Not everyone is aware of skylark, including a woman who urges her children to listen to something on their phone,  ignoring the  skylark singing  its heart -out.  
After weeks of lock-down people coming here have begun to explore, off- piste. There are cyclists zipping about.  Cyclists are not allowed up here. A walker  laments the increase in litter. Leave no trace: the Country Code is simple enough.   On Kendal bypass the volume of traffic seems pre-lock-down.  More cars are parked on the Brigsteer Road too. 
But what is given, resplendently, is cloud-scape. All morning clouds are gathering, billowing sunlit clouds.  And at altitude there are great sweeping streams of wind-shear that tell of The force and energy  whilst down here the morning is bright with merely a light wind.

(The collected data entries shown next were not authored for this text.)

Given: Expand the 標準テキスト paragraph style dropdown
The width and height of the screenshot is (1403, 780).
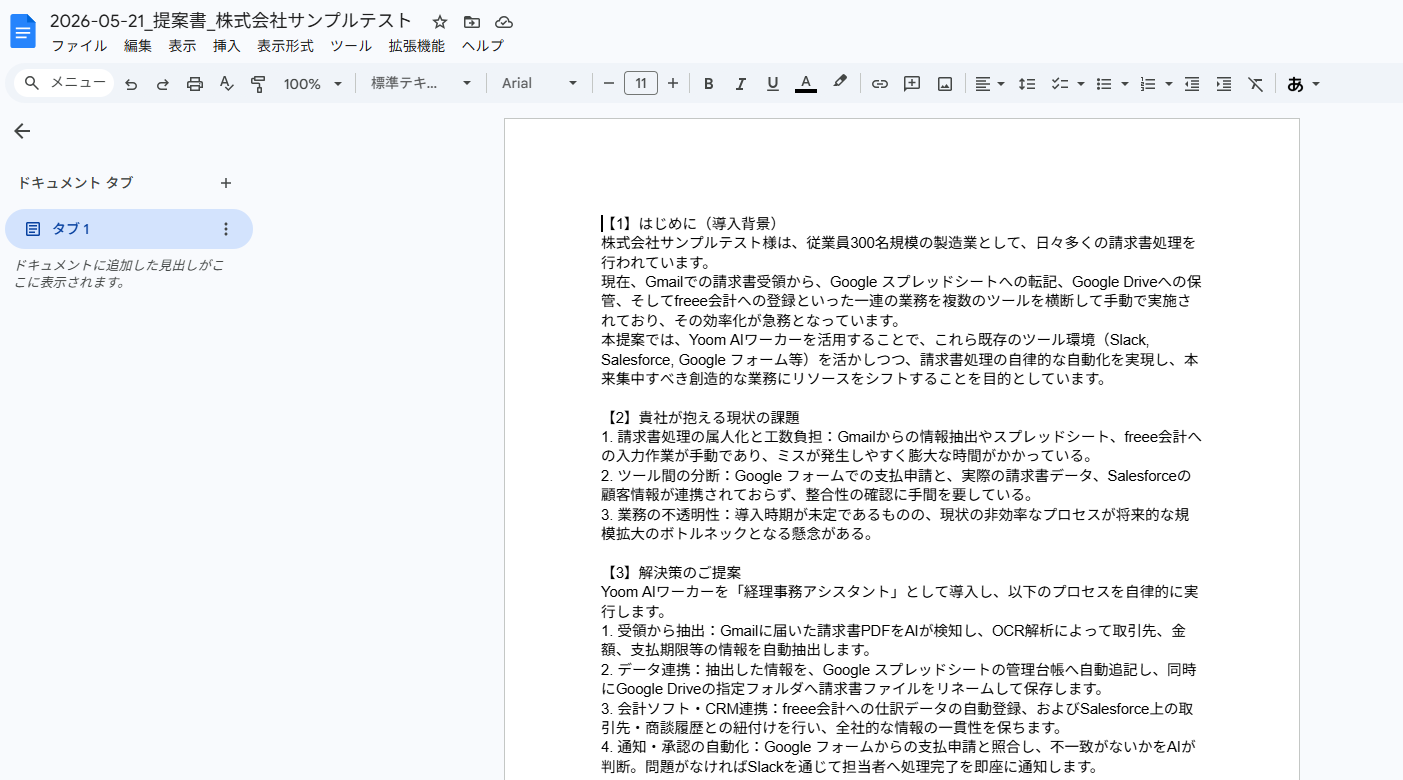Looking at the screenshot, I should click(421, 84).
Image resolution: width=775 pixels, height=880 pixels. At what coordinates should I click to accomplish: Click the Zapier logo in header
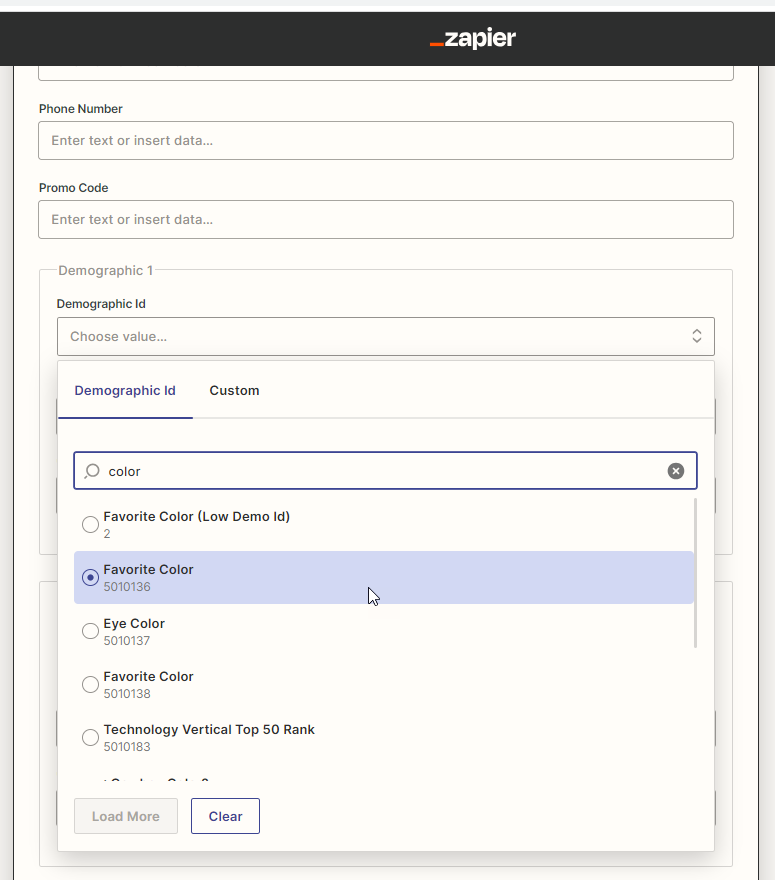tap(473, 39)
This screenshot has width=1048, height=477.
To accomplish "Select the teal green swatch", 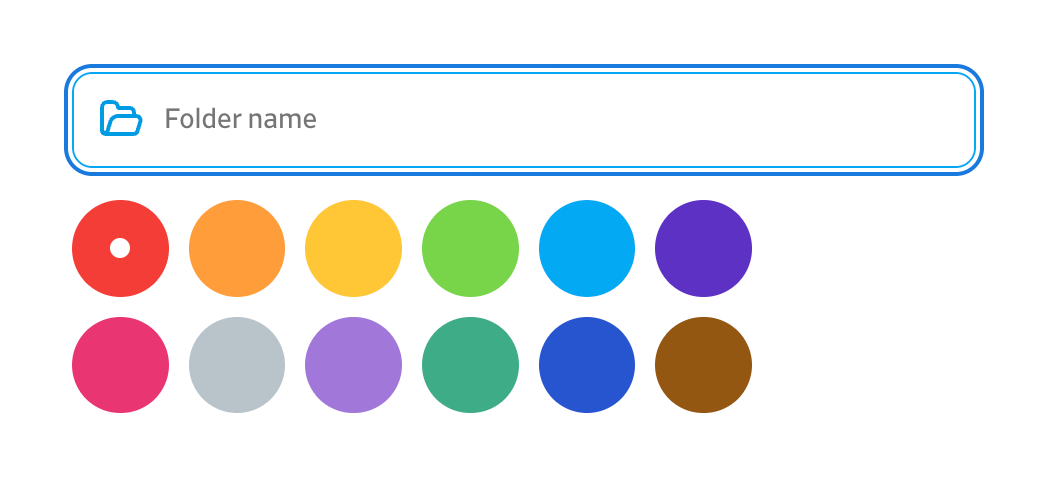I will (x=470, y=365).
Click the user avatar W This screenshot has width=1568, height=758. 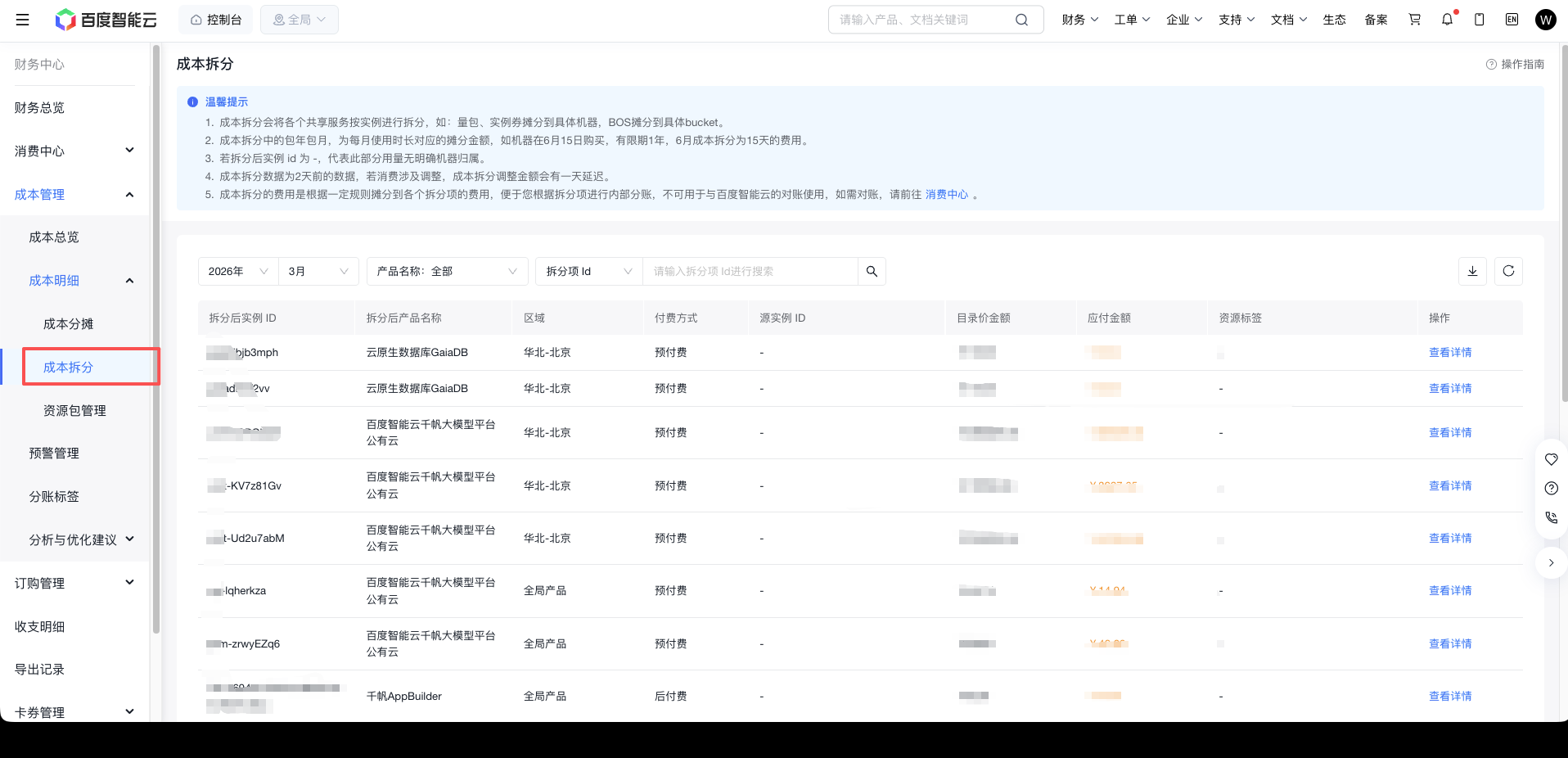tap(1545, 20)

There will be studies of the impact of lock-down on habitat and wildlife.  Scout Scar and Whitbarrow are limestone grassland but (if lock-down restrictions are observed) there will be fewer visitors to the more extensive Whitbarrow.   Scout Scar is within walking distance of Kendal and footfall is high when the weather is set fair.  It is a Site of Special Scientific Interest but to those who simply want freedom and fresh air that means little or nothing.   I've spent years studying the flora and fauna of Scour Scar.  I know how fragile the hold of some species. I've witnessed species loss.  I understand the frustration of people at lock-down but it won't last.   If species lose habitat, through disturbance,  they may not return. 
1 Comment
an orienteer
5/5/2020 07:56:16 pm

The cloudscapes and evocation of bird song have transported me from lockdown in Surrey to this favourite corner of Cumbria.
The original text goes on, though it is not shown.